WASHINGTON — Federal health officials are probing reports of blindness among dozens of men who used Viagra and other impotence drugs — but at the same time cautioning that the vision loss can be linked to the same illnesses that lead to impotence.
The Food and Drug Administration disclosed Friday that it was in discussions with the makers of Viagra, Cialis and Levitra about what the labels of those drugs should say about the rare cases of varying degrees of vision loss, including blindness. The maker of Cialis already has voluntarily added a one-line mention to its label.
At issue is sudden vision loss when blood flow to the optic nerve is blocked, a condition called NAION or non-arteritic anterior ischemic optic neuropathy.
The FDA has 43 reports of NAION among the impotence drug users: 38 for Viagra, four for Cialis and one for Levitra, said spokeswoman Susan Cruzan.
Those are rare numbers, given that Viagra alone has been used by 23 million men worldwide since its approval in 1998, according to maker Pfizer Inc.
Also complicating the question: NAION is considered one of the most common causes of sudden vision loss in older Americans, and estimates suggest there are anywhere from 1,000 to 6,000 cases a year. Risk factors include diabetes and heart disease, two of the leading causes of impotence.

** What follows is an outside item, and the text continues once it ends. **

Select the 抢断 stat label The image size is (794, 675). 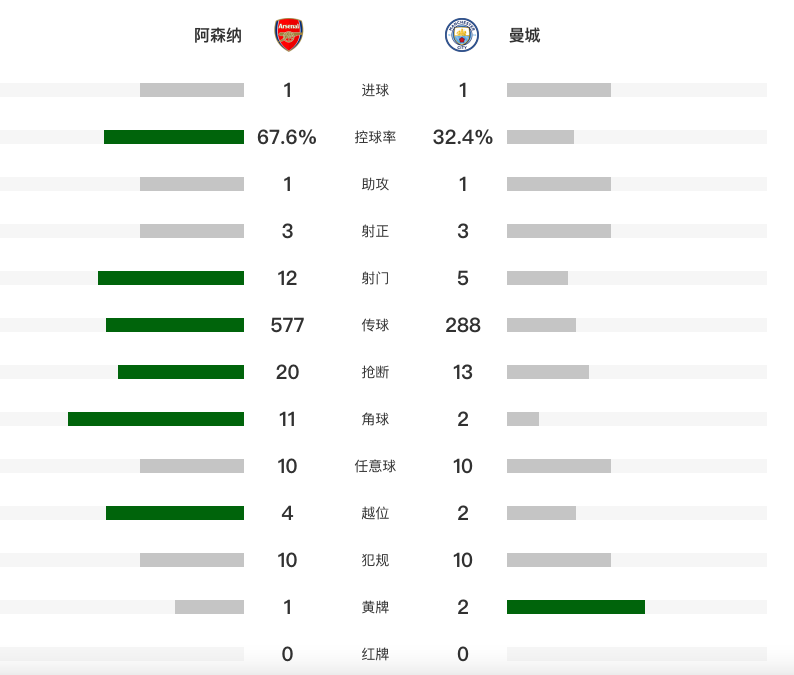point(375,372)
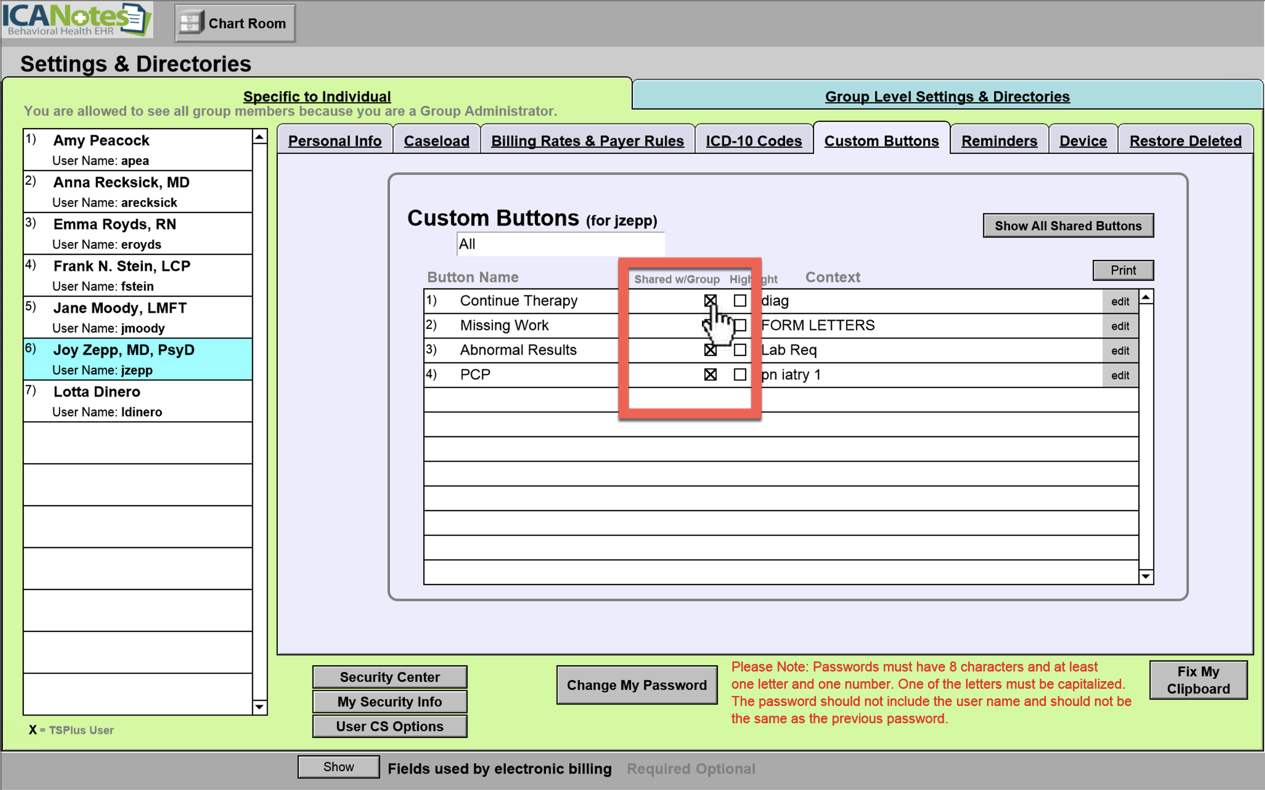1265x790 pixels.
Task: Click the ICANotes logo icon
Action: 76,20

Still, “we take this seriously,” Cruzan said.
Side effects include vision problems
The questions come at a time when federal regulators and the drug industry are facing criticism about what they do to ensure the safety of drugs already on the market. Pressure on the FDA to investigate reports of side effects has increased since Merck & Co. yanked its pain reliever Vioxx from the market last year because of potentially deadly heart trouble.

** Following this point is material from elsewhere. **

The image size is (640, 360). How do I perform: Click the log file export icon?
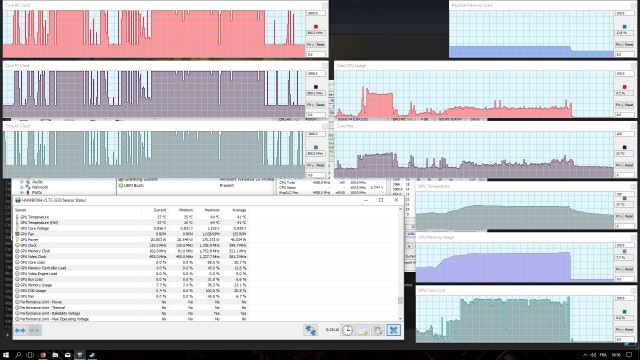[x=363, y=330]
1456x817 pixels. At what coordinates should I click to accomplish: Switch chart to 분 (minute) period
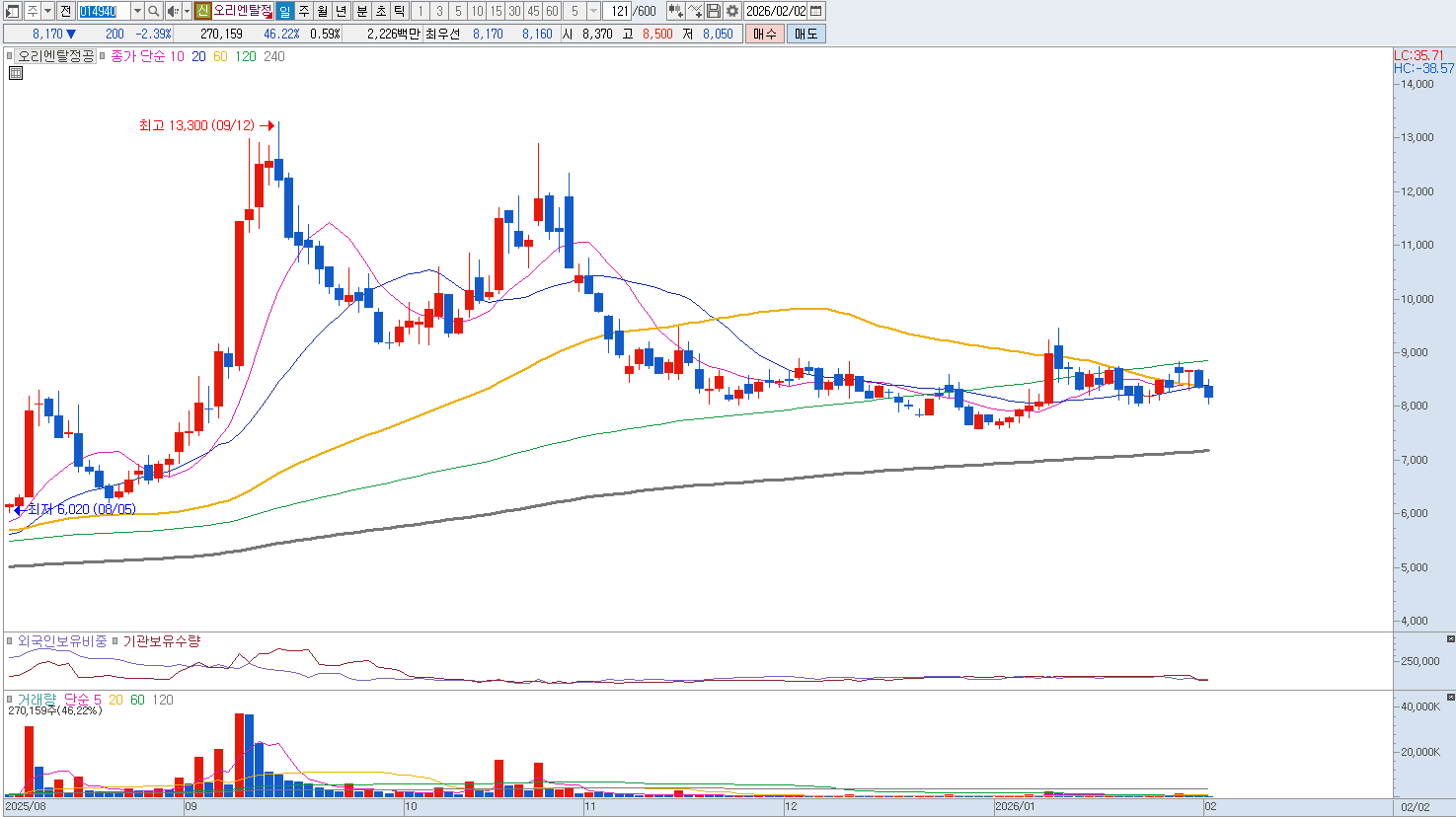coord(361,11)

Big money is at stake. Pfizer Inc. said in its most recent quarterly filing with the Securities and Exchange Commission that sales of Viagra rose 5 percent — to $438 million — in the first quarter of the year.
Pfizer shares declined Friday on the New York Stock Exchange after news of the blindness cases.
Viagra and its competitors are blockbuster drugs that revolutionized treatment of erectile dysfunction, and they already come with serious warnings: They’re not to be used by men who take nitrate-containing drugs, because the interaction could cause deadly drops in blood pressure, or by men with heart conditions whose doctors have warned that sex itself could be too much exertion.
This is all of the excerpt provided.